TASK
Please turn the stretch of the listing from the line that contains "You are a computer-use agent. This" through the line that contains "pos(1237,182)" into a Markdown table with the columns Row and Line. Skip blank lines and leave the pictures out.

[Data for locating visible targets]
■ ■ ■ ■ ■

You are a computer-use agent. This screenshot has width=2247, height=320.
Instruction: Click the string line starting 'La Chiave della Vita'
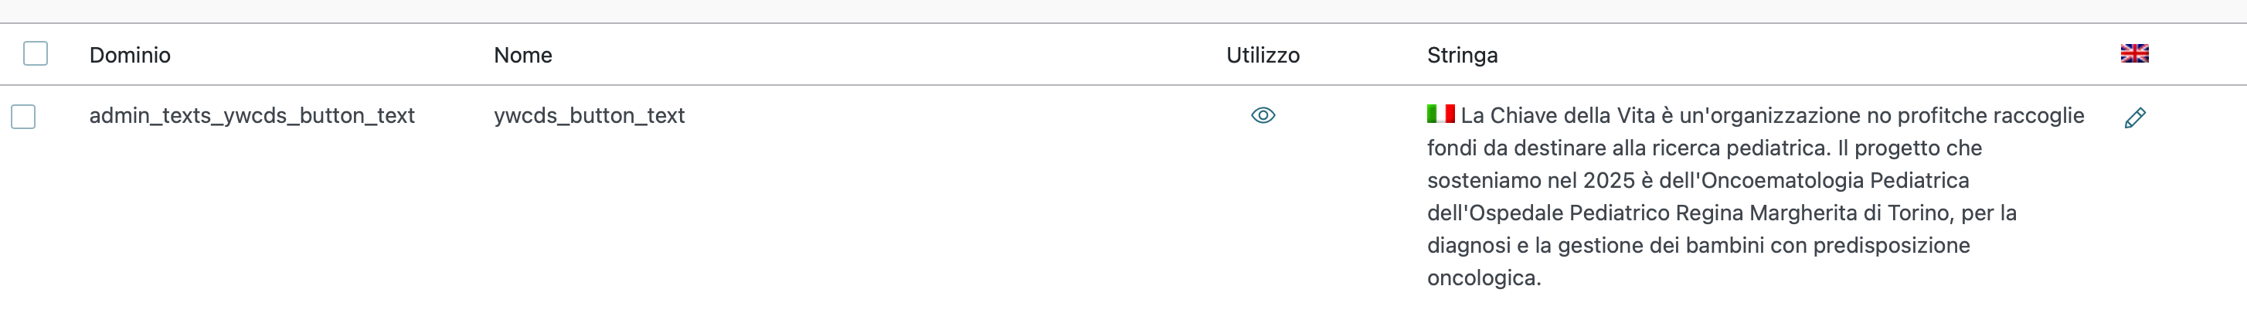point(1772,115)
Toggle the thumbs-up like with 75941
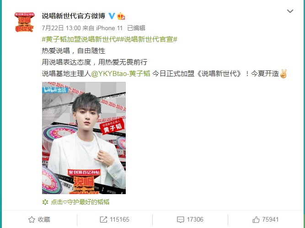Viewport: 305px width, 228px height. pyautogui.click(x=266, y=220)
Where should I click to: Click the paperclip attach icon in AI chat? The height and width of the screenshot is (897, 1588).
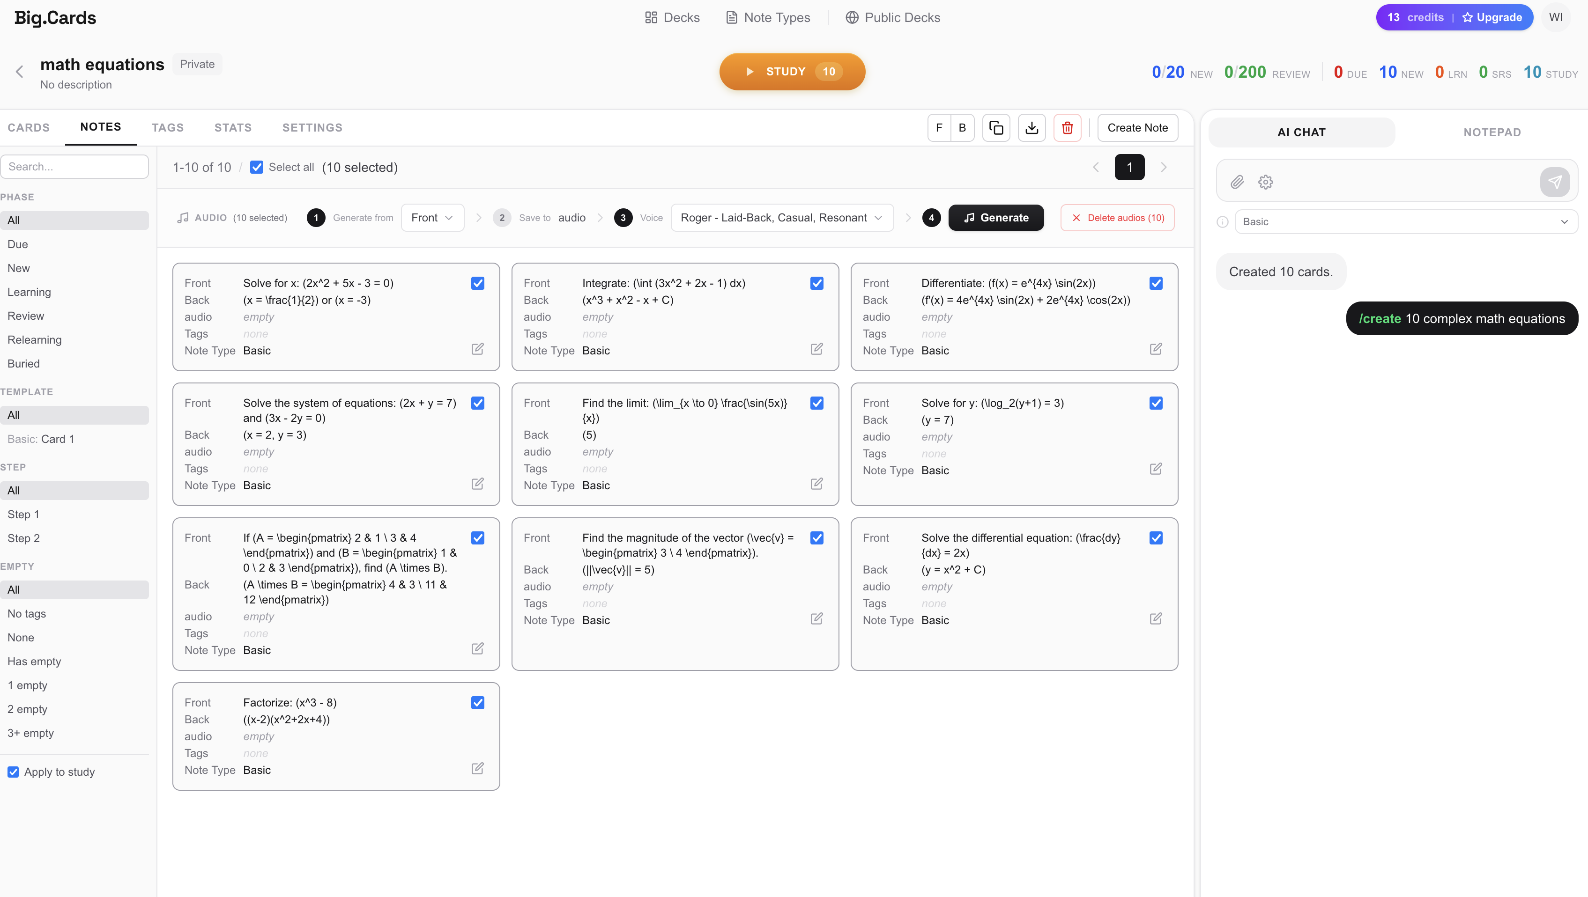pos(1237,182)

■ ■ ■ ■ ■

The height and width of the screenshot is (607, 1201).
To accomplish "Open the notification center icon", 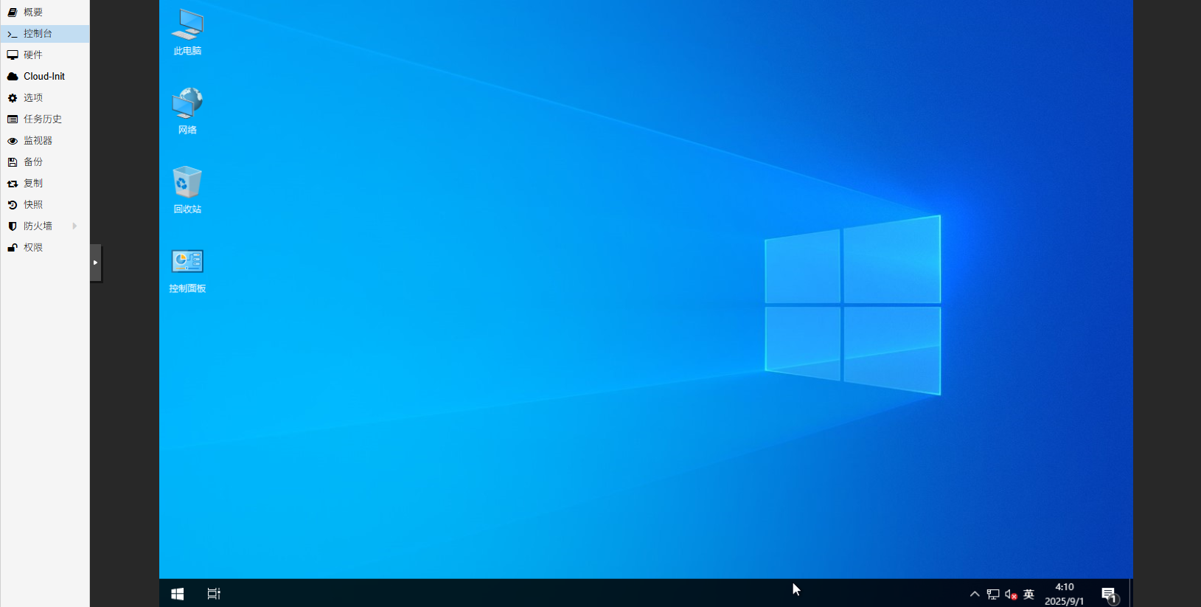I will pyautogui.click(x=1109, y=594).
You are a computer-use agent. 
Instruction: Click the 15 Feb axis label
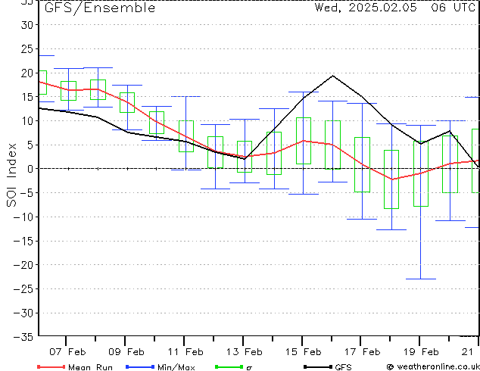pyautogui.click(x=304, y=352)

■ ■ ■ ■ ■

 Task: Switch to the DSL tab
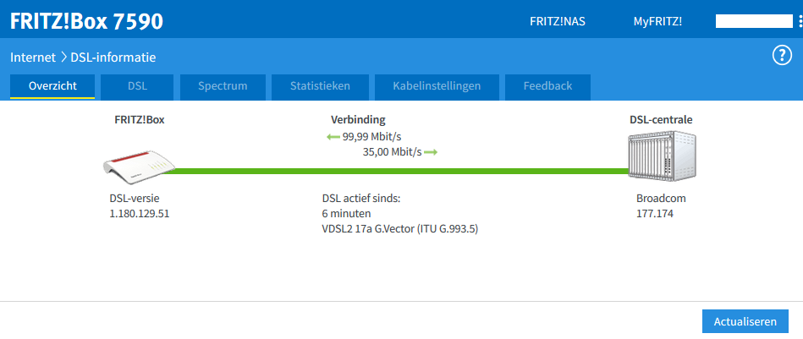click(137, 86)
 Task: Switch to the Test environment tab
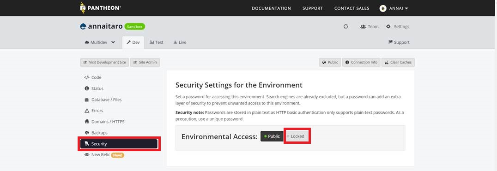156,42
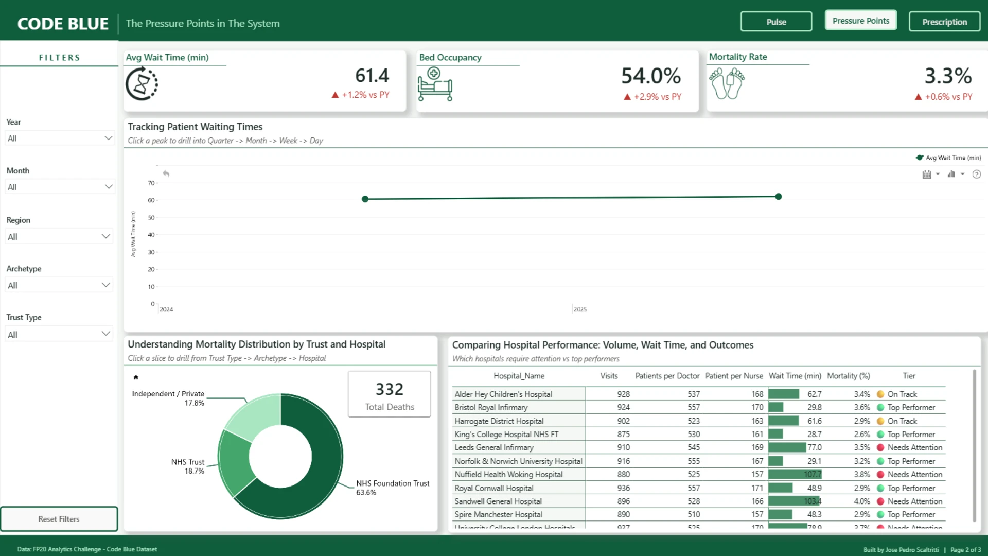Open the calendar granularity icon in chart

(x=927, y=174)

■ ■ ■ ■ ■

WORKED SOLUTION
| Row | Line |
|---|---|
| 1 | You are a computer-use agent. This screenshot has width=2247, height=320. |
| 2 | Instruction: Click the string line starting 'La Chiave della Vita' |
| 3 | point(1772,115) |
| 4 | Toggle the thumbs-up like with 75941 |
| 5 | Viewport: 305px width, 228px height. pyautogui.click(x=266, y=220) |
| 6 | Where should I click to: Click the paperclip attach icon in AI chat? The height and width of the screenshot is (897, 1588). |
| 7 | pos(1237,182) |